How were emerging markets able to pass the “stress test”? Essentially by learning from past mistakes. The emerging markets crises of the 1990’s were cathartic. Policymakers recognised the need for more stable macro conditions and market friendly reforms. This meant reducing public sector indebtedness, freeing-up exchange rates, building foreign exchange reserves, reining in inflation and improving banking systems.
It also meant deregulation, privatisation, and a reduction in the state’s role in the economy. Building a solid macroeconomic foundation for growth and allowing the private sector to exploit this more business friendly landscape paved the way for world class companies to take root. It also provided an antidote to the boom-bust patterns of past government dominated cycles. Allowing the private sector to become the engine of growth has provided the path to sustainable growth in activity, investment and income.

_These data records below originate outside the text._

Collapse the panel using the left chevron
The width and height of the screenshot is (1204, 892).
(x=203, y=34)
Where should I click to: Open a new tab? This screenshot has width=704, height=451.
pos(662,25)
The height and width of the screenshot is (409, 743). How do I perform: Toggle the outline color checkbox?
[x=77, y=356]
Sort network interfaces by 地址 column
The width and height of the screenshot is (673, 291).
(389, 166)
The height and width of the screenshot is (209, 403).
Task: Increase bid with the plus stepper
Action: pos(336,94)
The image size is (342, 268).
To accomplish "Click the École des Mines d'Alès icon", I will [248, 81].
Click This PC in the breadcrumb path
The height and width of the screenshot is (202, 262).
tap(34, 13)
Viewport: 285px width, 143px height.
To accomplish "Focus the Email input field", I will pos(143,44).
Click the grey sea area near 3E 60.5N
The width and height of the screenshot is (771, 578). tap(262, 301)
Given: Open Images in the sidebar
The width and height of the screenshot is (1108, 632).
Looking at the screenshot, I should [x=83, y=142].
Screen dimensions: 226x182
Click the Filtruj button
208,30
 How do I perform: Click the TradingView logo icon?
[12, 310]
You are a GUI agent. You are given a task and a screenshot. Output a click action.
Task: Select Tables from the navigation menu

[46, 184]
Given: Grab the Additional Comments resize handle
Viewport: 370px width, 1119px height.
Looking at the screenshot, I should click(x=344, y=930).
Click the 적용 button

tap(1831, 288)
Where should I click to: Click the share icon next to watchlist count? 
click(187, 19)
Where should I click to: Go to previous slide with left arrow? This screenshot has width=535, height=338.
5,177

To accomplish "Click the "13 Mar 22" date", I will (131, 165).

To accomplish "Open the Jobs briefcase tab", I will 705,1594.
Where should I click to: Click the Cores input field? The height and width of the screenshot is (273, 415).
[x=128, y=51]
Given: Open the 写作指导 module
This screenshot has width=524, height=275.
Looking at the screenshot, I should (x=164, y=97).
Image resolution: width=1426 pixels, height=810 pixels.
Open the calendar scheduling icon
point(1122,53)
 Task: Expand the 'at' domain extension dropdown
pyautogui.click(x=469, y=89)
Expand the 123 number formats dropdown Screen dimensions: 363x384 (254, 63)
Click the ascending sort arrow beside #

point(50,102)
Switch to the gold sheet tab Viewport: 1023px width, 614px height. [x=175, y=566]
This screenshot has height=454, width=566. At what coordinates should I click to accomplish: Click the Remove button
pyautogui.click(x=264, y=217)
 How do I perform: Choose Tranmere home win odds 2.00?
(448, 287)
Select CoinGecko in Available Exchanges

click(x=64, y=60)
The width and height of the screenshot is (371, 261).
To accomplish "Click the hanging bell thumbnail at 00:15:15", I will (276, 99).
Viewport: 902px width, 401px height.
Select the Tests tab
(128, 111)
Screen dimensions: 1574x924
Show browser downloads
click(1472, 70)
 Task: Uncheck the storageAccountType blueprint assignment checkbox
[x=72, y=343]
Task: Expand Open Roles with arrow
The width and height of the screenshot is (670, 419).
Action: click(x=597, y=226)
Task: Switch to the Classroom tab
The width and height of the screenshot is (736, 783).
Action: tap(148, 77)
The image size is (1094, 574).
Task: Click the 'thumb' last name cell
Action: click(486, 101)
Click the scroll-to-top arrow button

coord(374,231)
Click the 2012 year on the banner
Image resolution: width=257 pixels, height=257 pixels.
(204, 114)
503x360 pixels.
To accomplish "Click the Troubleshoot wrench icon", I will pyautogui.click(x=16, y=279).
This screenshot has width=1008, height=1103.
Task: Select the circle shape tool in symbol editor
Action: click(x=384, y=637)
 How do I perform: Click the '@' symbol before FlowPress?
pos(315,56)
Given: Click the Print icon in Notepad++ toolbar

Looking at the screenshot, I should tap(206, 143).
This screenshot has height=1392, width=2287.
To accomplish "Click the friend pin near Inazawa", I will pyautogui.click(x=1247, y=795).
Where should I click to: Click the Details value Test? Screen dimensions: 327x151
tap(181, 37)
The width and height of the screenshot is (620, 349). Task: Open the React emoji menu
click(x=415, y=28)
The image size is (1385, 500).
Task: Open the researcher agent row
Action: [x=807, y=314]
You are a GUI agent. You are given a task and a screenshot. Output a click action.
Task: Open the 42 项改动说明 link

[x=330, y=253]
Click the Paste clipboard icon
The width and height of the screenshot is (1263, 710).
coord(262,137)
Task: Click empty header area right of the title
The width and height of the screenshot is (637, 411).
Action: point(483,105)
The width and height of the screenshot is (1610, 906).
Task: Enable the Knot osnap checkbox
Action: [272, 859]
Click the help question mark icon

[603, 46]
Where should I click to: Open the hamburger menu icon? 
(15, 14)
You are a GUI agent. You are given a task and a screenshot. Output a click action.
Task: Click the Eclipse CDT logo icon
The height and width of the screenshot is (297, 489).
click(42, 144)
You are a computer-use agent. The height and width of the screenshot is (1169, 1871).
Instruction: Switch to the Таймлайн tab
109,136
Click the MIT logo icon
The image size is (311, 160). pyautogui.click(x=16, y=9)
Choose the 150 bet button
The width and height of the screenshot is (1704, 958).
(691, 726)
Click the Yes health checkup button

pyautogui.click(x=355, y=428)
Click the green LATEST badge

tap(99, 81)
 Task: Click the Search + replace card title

In the case of emerging markets debt, the broad rally in risk assets from 2002 to 2007 was not simply a cyclical phenomenon built on leverage and unsustainable policies (as it was in some developed markets). Rather it was built on structural reforms and – in many cases – public sector deleveraging.
The road ahead
How will the story play out going forward? First of all, we believe emerging market economies to create and account for a growing share of the global economy. Second, we think these economies may see a healthy transition from export-led growth to greater domestic demand, characterised by higher household consumption and more public and private investment. Instead of funding developed country deficits, more emerging market savings will be directed toward new infrastructure and opportunities in their own economies. More broadly, we see this evolution in emerging market growth patterns as part of the global adjustment process and a necessary counterpoint to the balance sheet repair and lower demand that will ensue in developed country economies over the medium-term.
Recent worries about sovereign risk and the increasingly unsustainable debt dynamics of Greece, Ireland, Portugal, Spain, UK, US, Japan, and other developed markets only underscore the “policy decoupling” of emerging markets from developed markets. While sovereign balance sheets of developed nations have deteriorated in the wake of massive fiscal rescue packages, those of emerging market nations have seen only modest weakening (and generally from a much sounder base). This balance sheet divergence will contribute further to the GDP growth differential between emerging and developed economies.